My friend had a point of sorts, at least.
Two years ago tomorrow, Amber Rayne died.
Amber Rayne was one of the best human beings this universe has ever known. If you look about her, about her life, and if you are one of these people who thinks 2017-2018 is the Year Zero, you will doubtlessly agree. It does not matter. Amber Rayne died before it was known that Trump was the nominee, much less the President. Amber Rayne was one of those extremely rare people who are so kind and wonderful that they stand out on their own, and they do not need a polar opposite foil to look good by comparison.
My life is worse now than it was when it had Amber Rayne in it. I never met her in person. We only ever spoke through social media. But when we did, she went out of her way to be kind, to me, just one schmuck among all the other schmucks on social media. Never a harsh word.

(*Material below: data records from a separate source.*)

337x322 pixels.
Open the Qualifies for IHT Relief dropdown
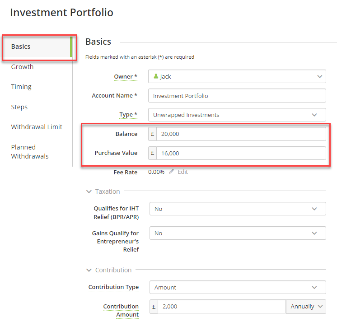click(238, 209)
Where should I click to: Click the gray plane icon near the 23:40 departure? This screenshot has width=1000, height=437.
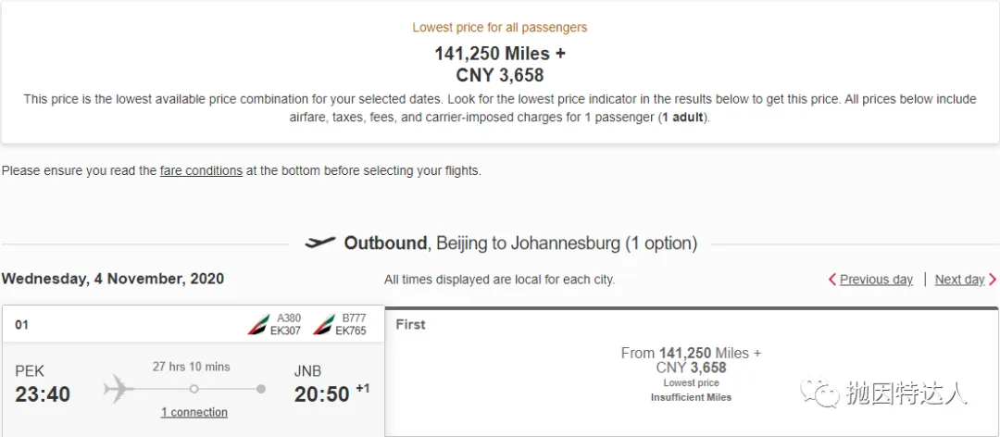click(119, 389)
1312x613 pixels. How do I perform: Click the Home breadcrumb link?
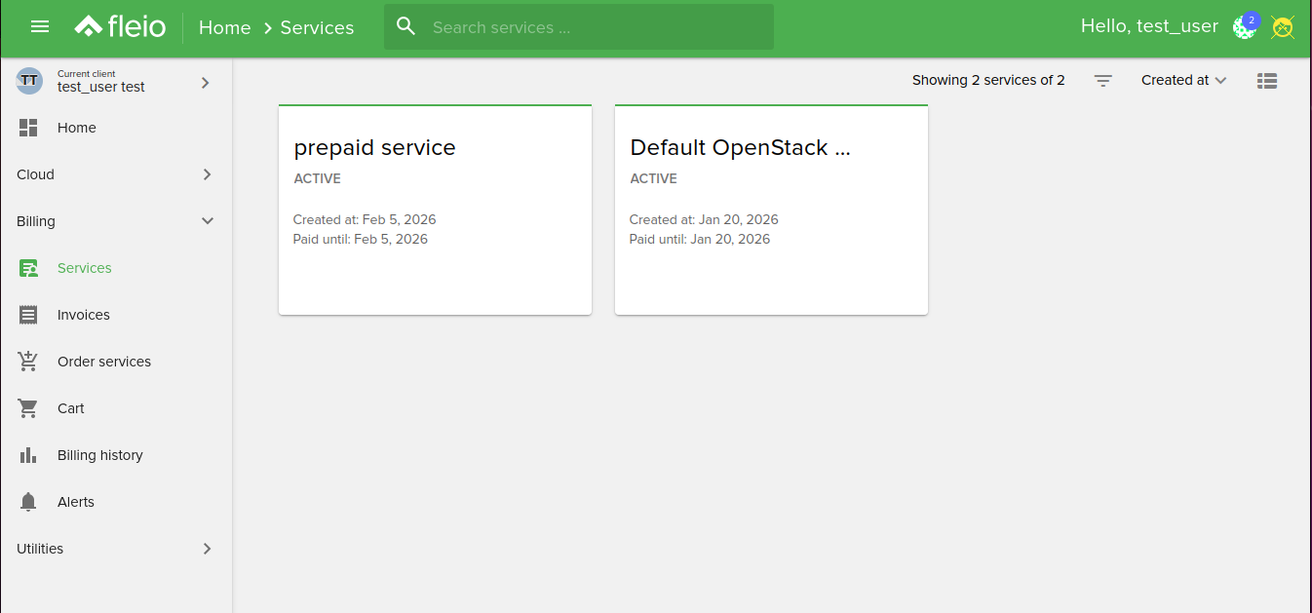(224, 27)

Always a kind response.
It is these people who go out of their way to be kind when they have nothing at all to gain from being kind who are the reason that the entirety of humanity is not some colossal mistake, some incredible oversight. There are not a lot of people like that.
There not a lot of people like Amber Rayne.
It still hurts to think, much less say, "Amber Rayne died." It makes no sense. She was one of the best people.
Maybe there is something to be learned from this, from the example that Amber Rayne showed us. Maybe that something to be learned is that there is still place in this vale of tears for acts of kindness coming out of nowhere and done in no expectation of reciprocity.